The "Manasa-putras"[Sons of Mind] in their collectivity are called
"the Universal Mind."
May we say that Humanity {a collectivity of "Sons of Mind"] is now at
a stage in which Manas is on a knife edge of decision? A continued
"moment of choice?" This is a moral situation and relates to Karma as
a continuing factor.
This leads me to ask if the immortality of the Buddhi-Manasic Linked
principles (that which from one point of view, is the "Mahatma" the
"Great Soul." To achieve this level of Intelligence and
responsibility, as aliving responsible UNIT, the Higher Manas
(BUDDHIP-MANAS) has to be totally purified of any Kamic or selfish,
personal klimitations and dross.
It is a "moral" purification that is natural, expected and demanded of
every independent Manasic being and, collectively, of Humanity, is it
not ? .
If we look on each Monad as an example of the individualizing and
focusing of the "One Free-force," we can understand that it is enabled
to see both "Spirit" (as Universal Mind and as Universal Law), and
"matter" (as an attempt to seize a personal isolation and establish
stability in some degree of apparent selfishness.)."

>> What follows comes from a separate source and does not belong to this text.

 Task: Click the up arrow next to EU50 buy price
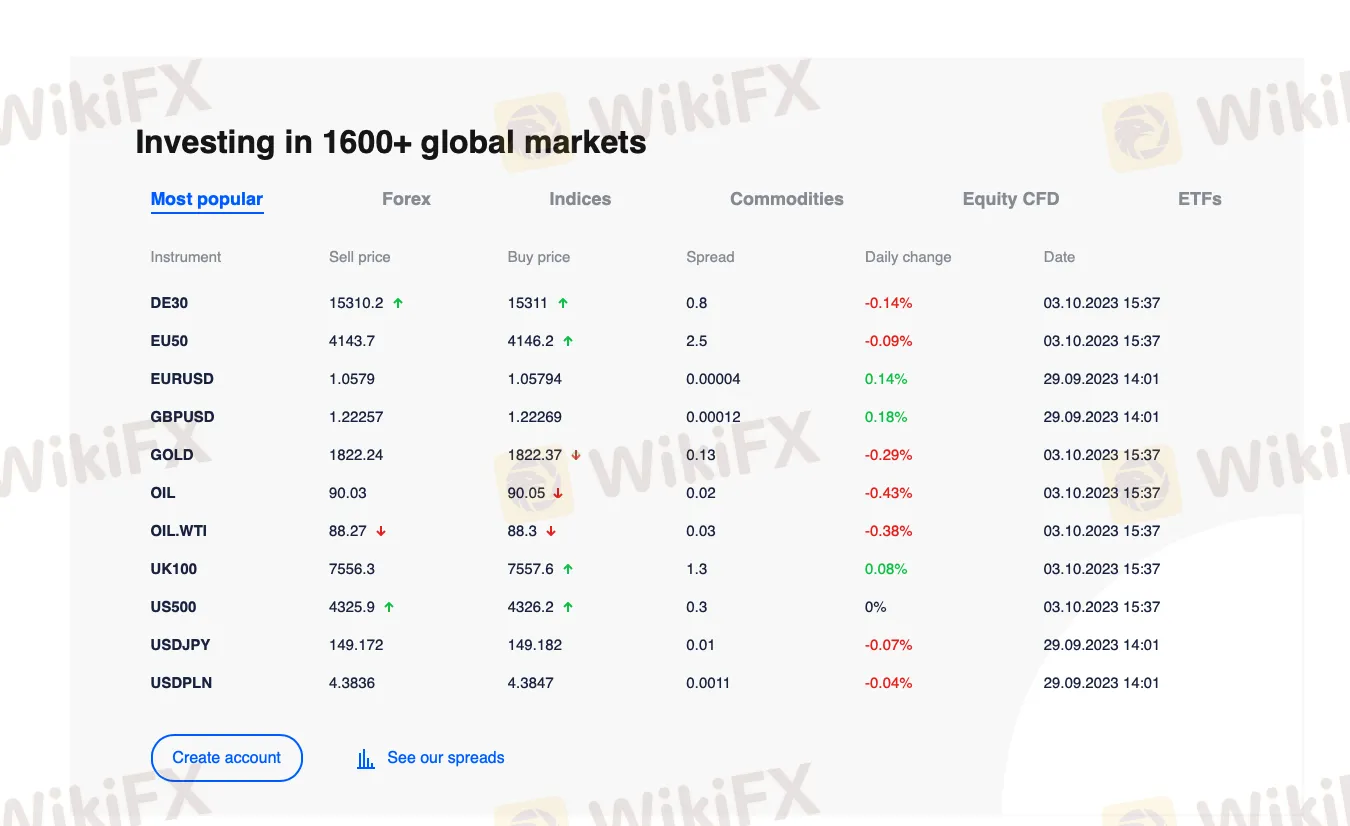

=========================================
-----Original Message-----
From: Gopi C
Sent: Sunday, May 30, 2004 5:29 AM
To: study@blavatsky.net
Subject: Re: ATMA -- BUDHI -- MASTERS OF WISDOM -- ADEPTS
"BUDHI IS THE IMMORTAL EGO. Budhi cannot be described. It is
feeling, the accumulated experiences--all our experience is in
feeling.
Dear Dallas,
This implies that at the beginning of the Manvanthara, the Budhi is
empty. Then it starts accumulating. Unless we mean that totally empty
is
also totally full, this starts accumulating. At least it seems to mean
that there is a starting and end point. Is this the meaning?